I would argue that you need a "Stop Build Day" for a reason slightly different han what most are calling for. I have been involved in a lot of project related actitivites, and a lot of project related teams. Almost to a rule, there is a "last minute push" on the projects to meet deadlines. Sometimes the project is small, and the last minute push is a long day of effort. Sometimes an all-nighter. Sometimes a hard week. Sometimes a long tiring month.
Currently Build season is a 6 week push, and at the end of 6 weeks, msot teams have a fairly reasonable prototype that generally has some functionality. Giving them additional access points and time will imrpove the quality useability of that prototype, to an extent. If the access is too universal, and if the access is too open, then there will be a shift towards teams "changing the due date". While many argue this would be better, I actually think for a large portion of teams, this would be significantly worse.

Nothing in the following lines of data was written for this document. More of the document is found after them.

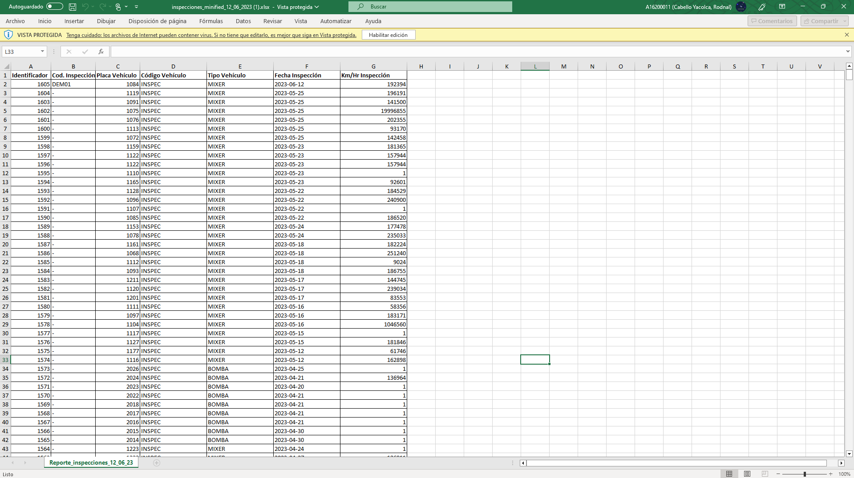Click the protected view warning link text
This screenshot has height=478, width=854.
[x=211, y=35]
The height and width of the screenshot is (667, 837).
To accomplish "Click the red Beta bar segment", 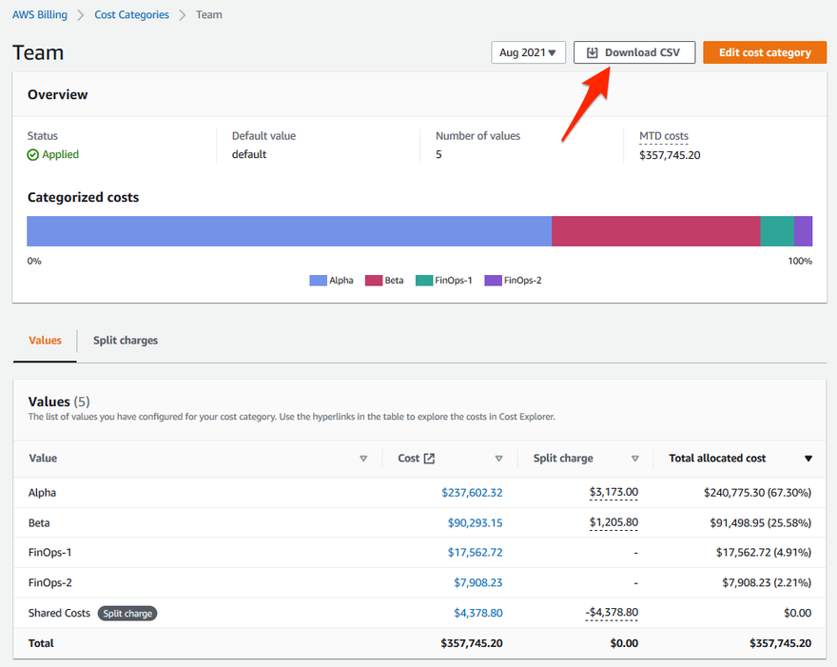I will [x=655, y=231].
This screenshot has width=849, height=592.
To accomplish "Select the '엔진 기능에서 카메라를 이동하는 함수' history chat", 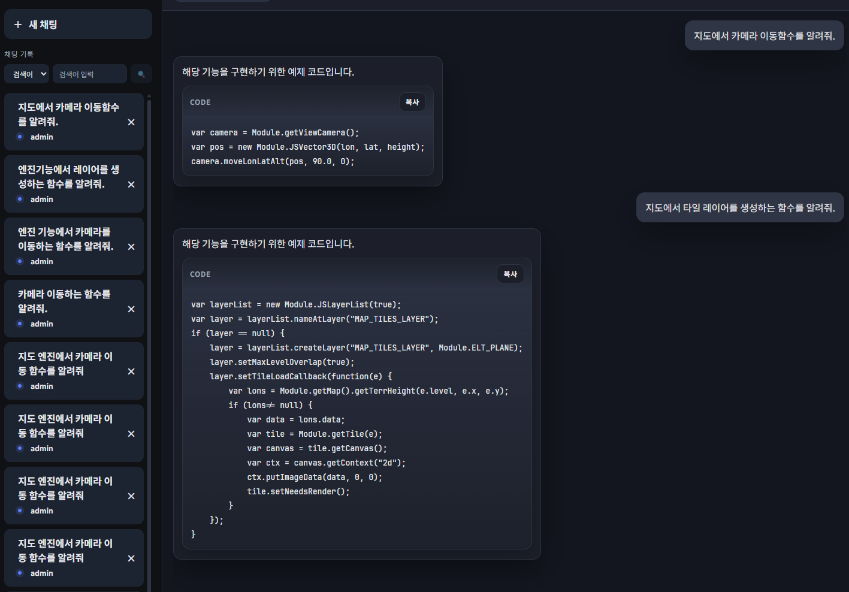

There is a ton of proof in FRC that going to additional events and having more time post "stop build" will improve virtually every teams competitive performance. Many will argue (and have excellent proof) that more is better. I agree, but to an extent. My argument that the more is only better because you are leveraging a "stop build" to ensure a certain level of completion at that particluar date. While many would improve from an open season, I actually think an even larger chunk would do wo0rse at their first event. My proof of this are a lot of other design/build competitions that do not have such deadlines that just don't get done in time for the first event. I see this in OCCRRA, I see it in Vex. I see it at work. I saw it in solarcar. I saw it (and still do) in FSAE*. I think have an initial hard deadline, with some limited time afterwards actually improves the overall quality of submission and competition. I would like to see some improvements to the B&T system however.

I would personally keep the deadline as is, and do a "hands off week". Hug you family, feed the dog, ... hands off the robot in the bag. If you make a practice bot, go crazy, but for everyone else, get some rest.

I would then allow for 6 hours each week of unbag time weeks 1-7. This time can be used for practice, test and tune, fix what got broekn in the finals at the last event.. Whatever you choose. It is just that the robot can only be out of the bag 6 hours (or 4 or 78 or 12 or...), and no blocks shorter than 1 hour. FiM uses 2 hours, and it is a bit of a pain. 1 hour minimum would be more flexible and allow for practice.

In short, keep the "Stop Build", but allow for more test and tune windows. Test and tune windows should make it very hard to decide whether or not to do a practice bot. I personally believe 6 hours each week would be right around the level necessary to make it a hard decision.



*Less than 41/104 finsihed the endurance event. 15 did not compete in any of the dynamic events. There have been years with a much lower completion rate than those listed above.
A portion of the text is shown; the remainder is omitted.